Monday, September 20, 2010
It's a roundup of my favorite small wineries in Napa. Hidden gems, if you will. And though I hope that writing about them doesn't spoil their offbeat fabulousness.
Included are a few I've written about before, like Gargiulo (one of my all-time favorites!), Elizabeth Spencer and Gemstone, as well as a few that were new to me like Honig, Gamble, and Kelly Fleming. All in all, I think this is a great little list of places where you can find special, memorable tastings in Napa.
Then, as an added bonus, I included a small section on two spas you might not have heard about with some pretty special treatments. The first is Spa Solage at Solage Calistoga, where I just stayed while I was up there.
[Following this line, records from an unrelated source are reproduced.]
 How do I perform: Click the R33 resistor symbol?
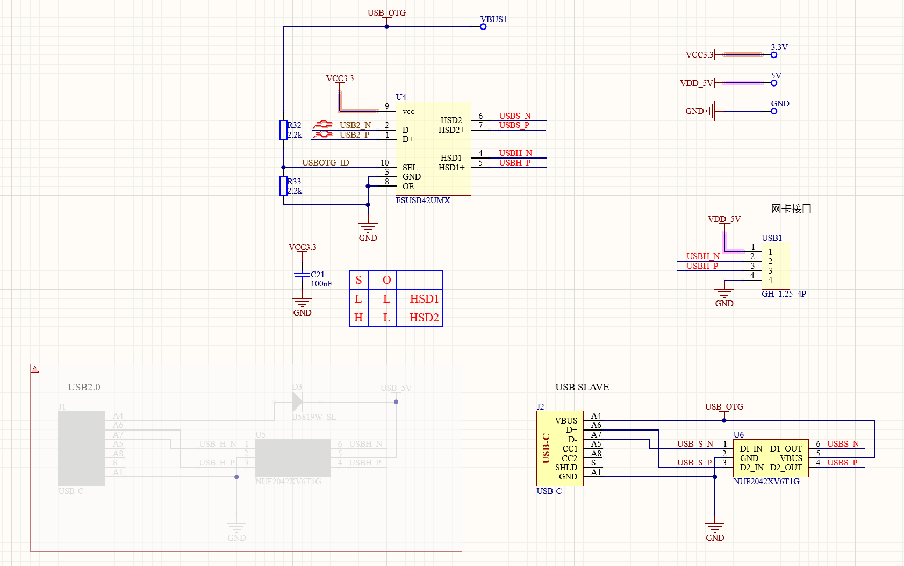point(283,186)
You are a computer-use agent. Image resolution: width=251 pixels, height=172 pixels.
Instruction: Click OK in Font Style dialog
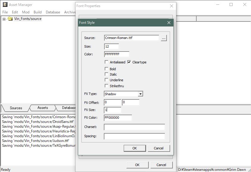coord(134,148)
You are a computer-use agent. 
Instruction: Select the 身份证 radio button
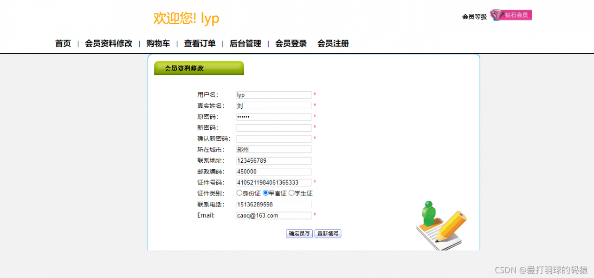click(239, 193)
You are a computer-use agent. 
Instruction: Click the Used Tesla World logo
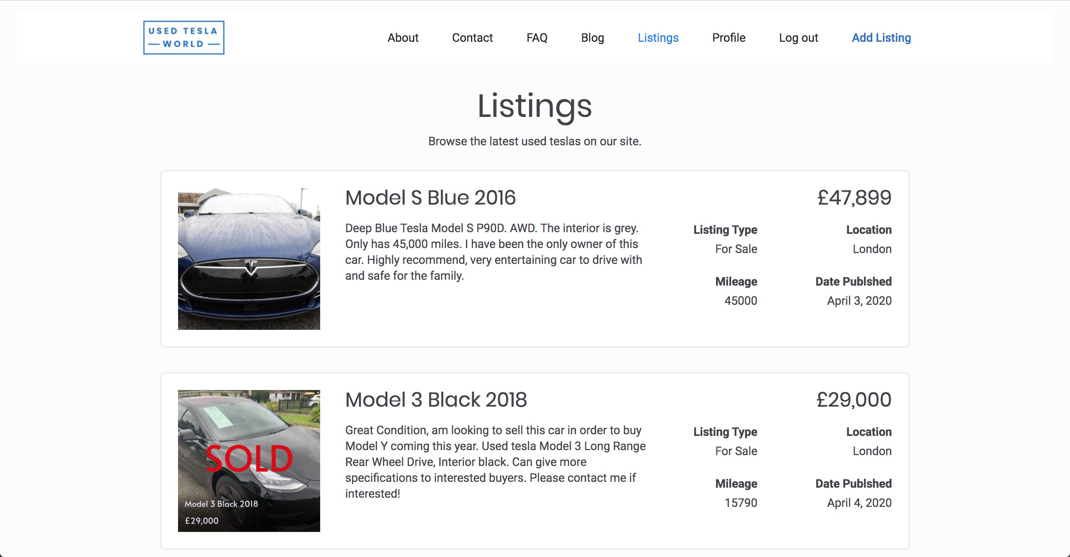coord(183,37)
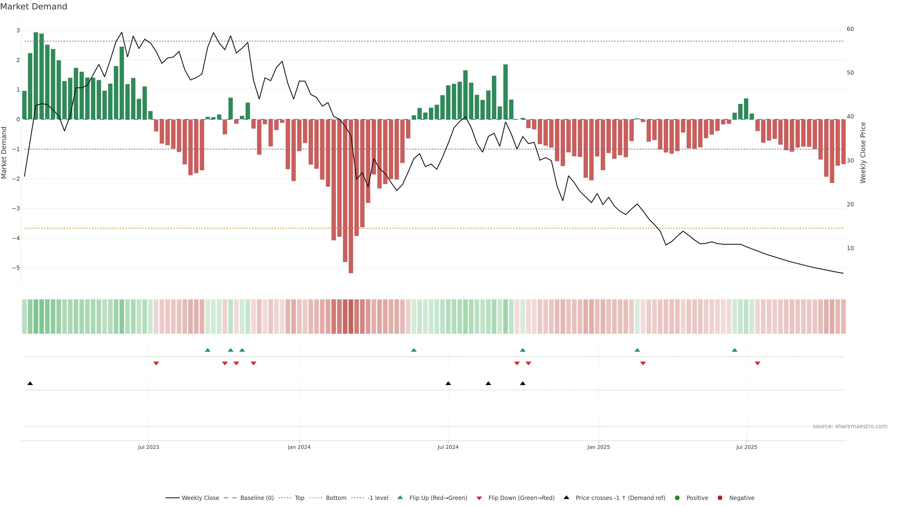This screenshot has height=506, width=899.
Task: Toggle the Weekly Close legend label
Action: (x=200, y=498)
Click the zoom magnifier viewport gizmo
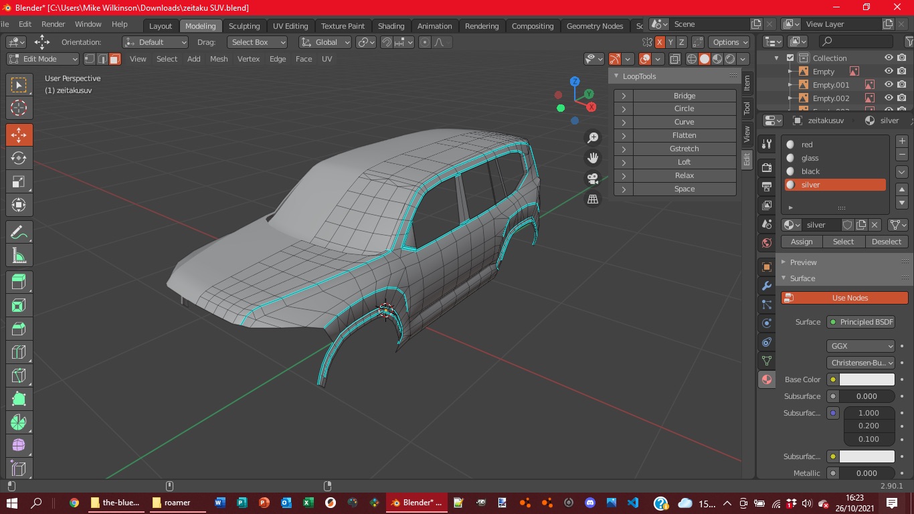Image resolution: width=914 pixels, height=514 pixels. coord(593,138)
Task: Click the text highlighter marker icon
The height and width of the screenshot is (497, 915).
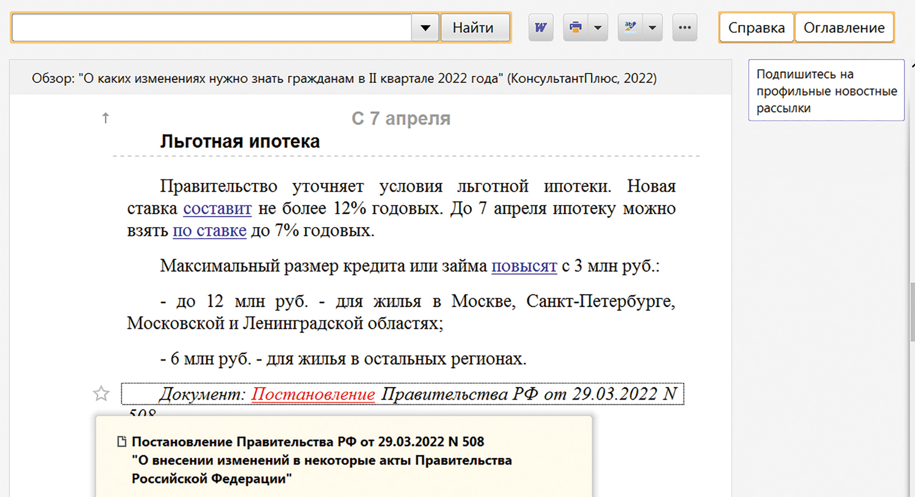Action: pos(630,27)
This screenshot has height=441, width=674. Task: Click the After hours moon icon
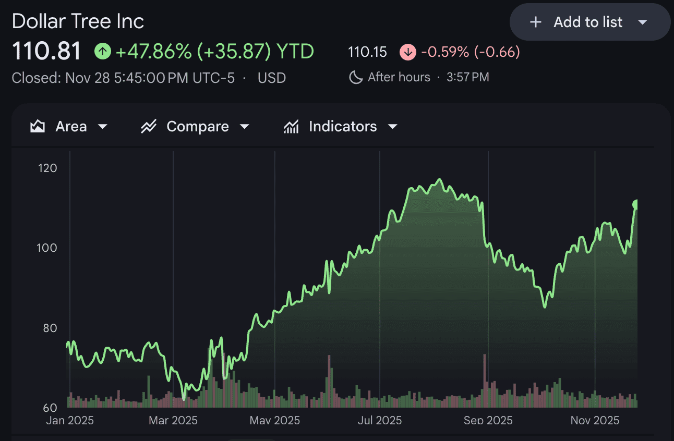[356, 78]
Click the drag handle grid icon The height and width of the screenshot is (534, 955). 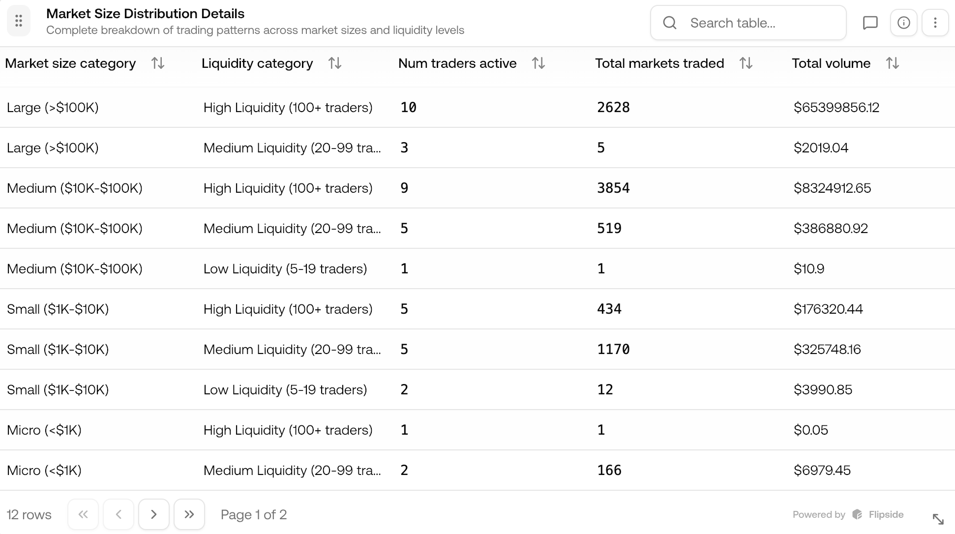pos(19,21)
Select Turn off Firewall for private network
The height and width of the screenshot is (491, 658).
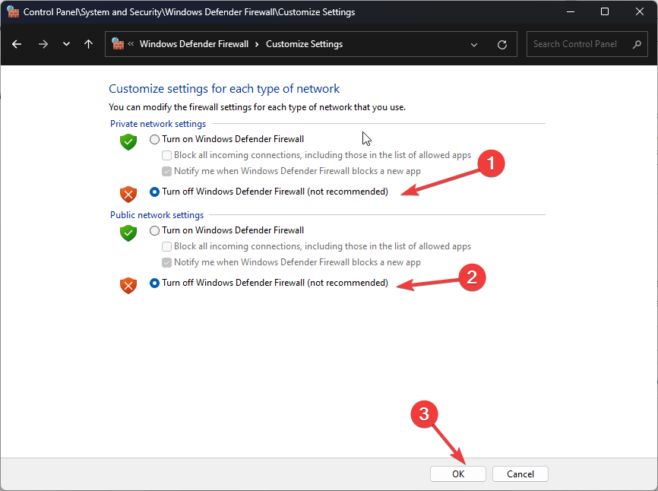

The second is a very small, exclusive inn just outside the town of Napa itself called Milliken Creek Inn & Spa.
To find out what sets each of these hidden gems apart, take a look at my article on LowFares by clicking on the link below!
Friday, September 17, 2010
As many of you know, I've just embarked on what promises to be a furious round of travel to spots far and wide including Maine, the U.K., Canada and Mexico. Well, I'm in Maine at the moment and loving Portland as much as ever.
However, I do want to share an article I just wrote for LowFares about what I'm going to Toronto to experience: ScotiaBank's Nuit Blanche all-night arts festival. 130 artists, 3 separate zones, an all-night party...what's not to like? I only hope the weather is good so I can stay out all night.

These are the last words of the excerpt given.